The distillery is located just outside Crieff and is home to The Famous Grouse Experience, where the general manager, Stuart Cassells was Visitor Attraction Manager of the Year at Whisky Magazine’s ‘Icons of Whisky Scotland’ 2016. If you’ve never seen a grouse, pull into the car park at Glenturret. You certainly won’t miss the bronze statue of one.

It took us about 30 minutes from Gleneagles, so we arrived in time for lunch: oak smoked salmon sandwiches and salad in the Wilde Thyme at Glenturret cafe/restaurant. Part of the room was festively laid up for a wedding at 4pm but by then we’d done the guided tour and bought the whisky.

It was an excellent tour, just the two of us being walked and talked through the process of making whisky, half of the annual production here being peated, half non-peated. There was a distinctly low-tech feel about the place, what with the 120 year old milling machinery, the hand stirring (rousing) of grist and water in the mash tun, the washbacks made of Douglas Fir and, of course, the old stone buildings themselves.

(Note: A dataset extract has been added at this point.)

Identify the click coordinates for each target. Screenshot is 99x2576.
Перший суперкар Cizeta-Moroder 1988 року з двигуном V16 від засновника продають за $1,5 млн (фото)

Some of the finished article joins other whiskies in creating The Famous Grouse, the biggest selling whisky in Scotland. Because production of The Glenturret is pretty small, its main retail outlet is here where the full range, including the 10 and 16 year olds, is available. So too is The Famous Grouse. You can bottle your own as well, as the Duke and Duchess of Cambridge did when they opened the new visitor experience in May 2014.

We had a short lesson in nosing and drinking whisky (complete with scratch and sniff cards) and then a little tasting. I got a ‘driver’s dram’ to take away and savour later. And just as we were figuring out the notes of vanilla, orange and sultanas, we heard the sound of a bagpiper tuning up for the bride’s arrival. Perfect timing.